Resolution of this matter depends entirely on interpretation of § 924(e)(1), which mandates a minimum sentence of incarceration of fifteen years “in the case of a person who violates section 922(g) of this title and has three previous convictions by any court ... for a violent felony or a serious drug offense, or both, committed on occasions different from one another.” 18 U.S.C. § 924(e)(1). Section 924(e)(2)(B) defines a “violent felony” as:

any crime punishable by imprisonment for a term exceeding one year ... that (i) has as an element the use, attempted use, or threatened use of physical force against the person of another, or (ii) is burglary, arson, or extortion, involves use of explosives, or otherwise involves conduct that presents a serious potential risk of physical injury to another....

18 U.S.C. § 924(e)(2)(B). The Supreme Court, in Taylor v. United States, 495 U.S. 575, 600-01, 110 S.Ct. 2143, 2159-60, 109 L.Ed.2d 607 (1990) has ruled that the proper inquiry, under both prongs of this definition, is not an inquiry into the particular facts that underlie the conviction, but rather a categorical analysis of the offense upon which the conviction is based.

To begin with, there is no dispute that Mobley’s § 22-2901 convictions meet the threshold requirement of the § 924(e)(2)(B)’s “violent felony” definition: both are punishable by a term of imprisonment for more than one year.
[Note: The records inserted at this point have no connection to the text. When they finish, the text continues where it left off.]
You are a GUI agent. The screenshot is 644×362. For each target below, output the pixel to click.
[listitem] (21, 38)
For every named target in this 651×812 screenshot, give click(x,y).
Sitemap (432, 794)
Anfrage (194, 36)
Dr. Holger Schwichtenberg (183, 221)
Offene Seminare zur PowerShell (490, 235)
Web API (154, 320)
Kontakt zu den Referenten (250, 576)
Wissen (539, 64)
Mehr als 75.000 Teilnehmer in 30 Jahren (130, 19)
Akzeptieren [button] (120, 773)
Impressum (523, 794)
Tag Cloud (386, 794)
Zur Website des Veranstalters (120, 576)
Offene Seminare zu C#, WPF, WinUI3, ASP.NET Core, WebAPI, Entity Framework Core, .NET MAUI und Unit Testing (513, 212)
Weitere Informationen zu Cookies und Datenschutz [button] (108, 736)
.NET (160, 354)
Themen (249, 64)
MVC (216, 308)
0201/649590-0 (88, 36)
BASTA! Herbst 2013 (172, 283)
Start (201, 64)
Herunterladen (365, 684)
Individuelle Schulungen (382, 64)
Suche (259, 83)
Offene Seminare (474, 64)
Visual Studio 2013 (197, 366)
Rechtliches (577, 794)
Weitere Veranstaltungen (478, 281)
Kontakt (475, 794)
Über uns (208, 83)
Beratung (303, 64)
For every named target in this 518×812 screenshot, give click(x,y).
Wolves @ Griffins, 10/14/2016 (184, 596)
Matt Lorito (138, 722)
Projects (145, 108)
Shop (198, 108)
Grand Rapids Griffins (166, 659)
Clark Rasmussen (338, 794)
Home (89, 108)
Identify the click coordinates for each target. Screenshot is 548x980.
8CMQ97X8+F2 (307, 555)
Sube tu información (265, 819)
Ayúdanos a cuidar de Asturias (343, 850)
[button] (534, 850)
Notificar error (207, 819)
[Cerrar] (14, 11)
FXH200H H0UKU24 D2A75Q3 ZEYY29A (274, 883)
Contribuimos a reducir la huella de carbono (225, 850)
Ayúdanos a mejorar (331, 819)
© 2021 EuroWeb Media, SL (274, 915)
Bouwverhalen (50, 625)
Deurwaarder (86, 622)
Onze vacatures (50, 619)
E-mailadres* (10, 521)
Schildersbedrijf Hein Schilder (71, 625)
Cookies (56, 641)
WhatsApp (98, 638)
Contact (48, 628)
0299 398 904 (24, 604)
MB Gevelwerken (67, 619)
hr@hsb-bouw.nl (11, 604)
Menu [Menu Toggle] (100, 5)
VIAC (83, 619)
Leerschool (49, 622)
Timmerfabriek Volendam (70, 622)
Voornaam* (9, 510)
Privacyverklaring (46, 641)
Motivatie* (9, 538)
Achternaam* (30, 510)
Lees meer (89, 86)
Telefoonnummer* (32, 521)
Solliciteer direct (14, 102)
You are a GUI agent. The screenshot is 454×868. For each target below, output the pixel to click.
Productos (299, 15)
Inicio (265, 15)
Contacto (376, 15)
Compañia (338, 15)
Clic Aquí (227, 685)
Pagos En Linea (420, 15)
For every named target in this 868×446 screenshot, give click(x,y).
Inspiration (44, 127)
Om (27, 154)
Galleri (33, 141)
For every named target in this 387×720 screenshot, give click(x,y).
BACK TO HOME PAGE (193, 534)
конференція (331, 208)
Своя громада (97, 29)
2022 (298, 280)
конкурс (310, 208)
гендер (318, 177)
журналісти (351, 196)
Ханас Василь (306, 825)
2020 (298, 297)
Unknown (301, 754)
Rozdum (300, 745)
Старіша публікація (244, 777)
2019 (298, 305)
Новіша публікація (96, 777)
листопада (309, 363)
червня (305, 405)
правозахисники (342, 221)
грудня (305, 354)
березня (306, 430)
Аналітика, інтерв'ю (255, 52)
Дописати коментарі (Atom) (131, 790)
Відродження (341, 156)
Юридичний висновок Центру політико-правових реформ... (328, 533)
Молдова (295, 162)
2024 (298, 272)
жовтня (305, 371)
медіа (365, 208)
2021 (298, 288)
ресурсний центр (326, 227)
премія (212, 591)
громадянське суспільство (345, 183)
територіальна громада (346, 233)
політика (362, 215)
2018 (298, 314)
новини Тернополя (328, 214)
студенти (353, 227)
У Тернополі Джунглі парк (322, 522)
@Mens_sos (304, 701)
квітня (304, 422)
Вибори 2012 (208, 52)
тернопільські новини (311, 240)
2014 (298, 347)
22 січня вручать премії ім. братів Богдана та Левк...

Sharply disputed, however, is whether the offenses satisfy either of the two succeeding, alternative tests set forth in the second portion of this “violent felony” definition. Given § 924(e)’s plain language, it would seem that violations of § 22-2901 satisfy the first prong, for § 22-2901, in its introductory clause, is directed at “[wjhoever, by force or violence----” On its face, then, § 29-2901 appears to contain as an element “the use of physical force against the person of another,” thereby satisfying § 924(e)(2)(B)®. But the analysis does not end here. Judicial construction of § 22-2901 appears to preclude such a simple facial analysis. As the D.C. Circuit noted recently in United States v. Mathis, 963 F.2d 399, 408 (D.C.Cir.1992), which addressed this precise issue, D.C. courts have construed the “force” element of § 22-2901 such that it is satisfied by “ ‘the exercise of only sufficient force to accomplish the actual taking of the property.’ ” (quoting Turner v. United States, 16 F.2d 535, 536 (D.C.Cir.1926)). See also Spencer v. United States, 116 F.2d 801, 802 (D.C.Cir.1940) (force element satisfied by defendant’s act of removing money from pocket of trousers that victim had removed and placed on a chair adjacent to the bed occupied by the victim); Harris v. United States, 41 F.2d 976 (D.C.Cir.1930) (robbery conviction sustained although defendants used no more force than that necessary to lift victim’s wallet from his pocket). In other words, the D.C. courts have found that the “force” necessary under the robbery statute may be a de minimis force directed at the stolen property rather than force directed at the person of the victim. As a result, § 22-2901 of the D.C.Code, as judicially construed, does not, without more, satisfy subsection (i) of 18 U.S.C. § 924(e)(2)(B).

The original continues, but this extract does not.